Sì ma sono pochi, e chi fa sentire la propria voce lo fa sotto pseudonimo, perché è troppo pericoloso. Per gran parte dei siriani, l’arte non è più una priorità, ormai è un lusso. Solo nella piccola Kafranbel hanno ancora un teatro e un centro culturale e l’arte viene usata per mandare messaggi all’esterno. Ma fuori dalla Siria è tutta un’altra cosa: lì la scena artistica siriana è anche meglio di prima.

Come mai?

Prima della rivoluzione, non sapevo che ci fossero così tanti artisti nel nostro Paese, non avevamo una rete tra noi.

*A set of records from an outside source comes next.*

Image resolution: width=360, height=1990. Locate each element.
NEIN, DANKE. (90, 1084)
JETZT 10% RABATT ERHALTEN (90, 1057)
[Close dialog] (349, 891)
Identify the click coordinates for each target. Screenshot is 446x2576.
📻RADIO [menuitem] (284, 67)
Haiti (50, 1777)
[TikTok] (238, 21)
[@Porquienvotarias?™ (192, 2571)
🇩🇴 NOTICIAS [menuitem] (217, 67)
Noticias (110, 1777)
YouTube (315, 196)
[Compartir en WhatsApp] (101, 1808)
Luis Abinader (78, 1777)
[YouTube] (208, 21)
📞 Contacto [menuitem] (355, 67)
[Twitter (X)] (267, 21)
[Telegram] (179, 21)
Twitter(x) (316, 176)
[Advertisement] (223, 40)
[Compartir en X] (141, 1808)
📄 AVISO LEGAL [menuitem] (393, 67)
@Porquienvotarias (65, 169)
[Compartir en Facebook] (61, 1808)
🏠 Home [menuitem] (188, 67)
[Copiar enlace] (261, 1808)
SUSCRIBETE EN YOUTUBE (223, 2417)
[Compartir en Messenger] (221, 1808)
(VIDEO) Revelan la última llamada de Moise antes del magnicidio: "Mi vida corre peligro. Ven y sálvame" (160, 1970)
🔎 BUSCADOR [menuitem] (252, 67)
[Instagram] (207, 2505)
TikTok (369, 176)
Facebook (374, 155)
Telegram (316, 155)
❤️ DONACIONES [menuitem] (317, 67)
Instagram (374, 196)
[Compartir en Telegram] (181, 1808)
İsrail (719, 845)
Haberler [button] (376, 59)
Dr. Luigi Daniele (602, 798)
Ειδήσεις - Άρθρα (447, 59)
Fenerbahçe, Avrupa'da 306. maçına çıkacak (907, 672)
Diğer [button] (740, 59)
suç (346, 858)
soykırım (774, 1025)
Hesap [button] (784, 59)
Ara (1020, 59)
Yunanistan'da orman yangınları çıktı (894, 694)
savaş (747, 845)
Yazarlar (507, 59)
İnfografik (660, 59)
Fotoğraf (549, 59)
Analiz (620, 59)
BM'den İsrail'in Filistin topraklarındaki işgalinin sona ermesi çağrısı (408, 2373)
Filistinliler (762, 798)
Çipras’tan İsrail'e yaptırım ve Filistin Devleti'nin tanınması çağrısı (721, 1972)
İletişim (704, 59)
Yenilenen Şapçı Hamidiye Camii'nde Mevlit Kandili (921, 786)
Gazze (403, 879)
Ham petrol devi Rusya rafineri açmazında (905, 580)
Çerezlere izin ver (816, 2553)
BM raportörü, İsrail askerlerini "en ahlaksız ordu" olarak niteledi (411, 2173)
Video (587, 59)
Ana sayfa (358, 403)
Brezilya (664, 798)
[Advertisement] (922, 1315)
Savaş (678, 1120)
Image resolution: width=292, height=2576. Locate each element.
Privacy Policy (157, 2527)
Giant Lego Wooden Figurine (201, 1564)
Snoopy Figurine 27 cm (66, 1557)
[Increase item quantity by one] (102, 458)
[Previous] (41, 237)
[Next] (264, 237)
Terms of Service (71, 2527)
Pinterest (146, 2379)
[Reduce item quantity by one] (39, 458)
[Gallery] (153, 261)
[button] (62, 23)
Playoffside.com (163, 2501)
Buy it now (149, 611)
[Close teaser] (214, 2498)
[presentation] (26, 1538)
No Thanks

Ora ci incontriamo liberamente e diamo vita alla nostra rivoluzione artistica, non abbiamo più paura di parlare.

Come si è evoluta la scena artistica siriana attraverso l’esilio?

Alla gente manca la Siria, e se prima gli artisti erano spesso influenzati dall’Occidente, ora lo sono per esempio dalla musica tradizionale siriana, che però mescolano al rock, soprattutto ai Pink Floyd – noi li amiamo! Hanno scritto canzoni di rivoluzione. In Libano ora ci sono molti gruppi, concerti e festival che vedono coinvolta la musica siriana.

Dunque ora l’arte siriana è più varia rispetto a com’era prima?

Sì e sarà ancora meglio quando tutto sarà finito. Ci vorrà del tempo, forse anche 10 anni, ma un giorno la pace arriverà. Io credo nei bambini siriani, sono il futuro e costruiranno la Siria, ecco perché lavoro con loro nei campi profughi.

Che attività svolgi coi bambini?

Sto lavorando a un libro illustrato. Inoltre a Beirut ci sarà anche un workshop artistico pensato per i bambini dei campi profughi per aiutarli ad esprimere come si sentono in questa situazione. Sto pensando di trasferirmi proprio a Beirut, con un po’ di amici vorremmo avviare una biblioteca per bambini. Sento che sarei più utile lì che non qui a Istanbul.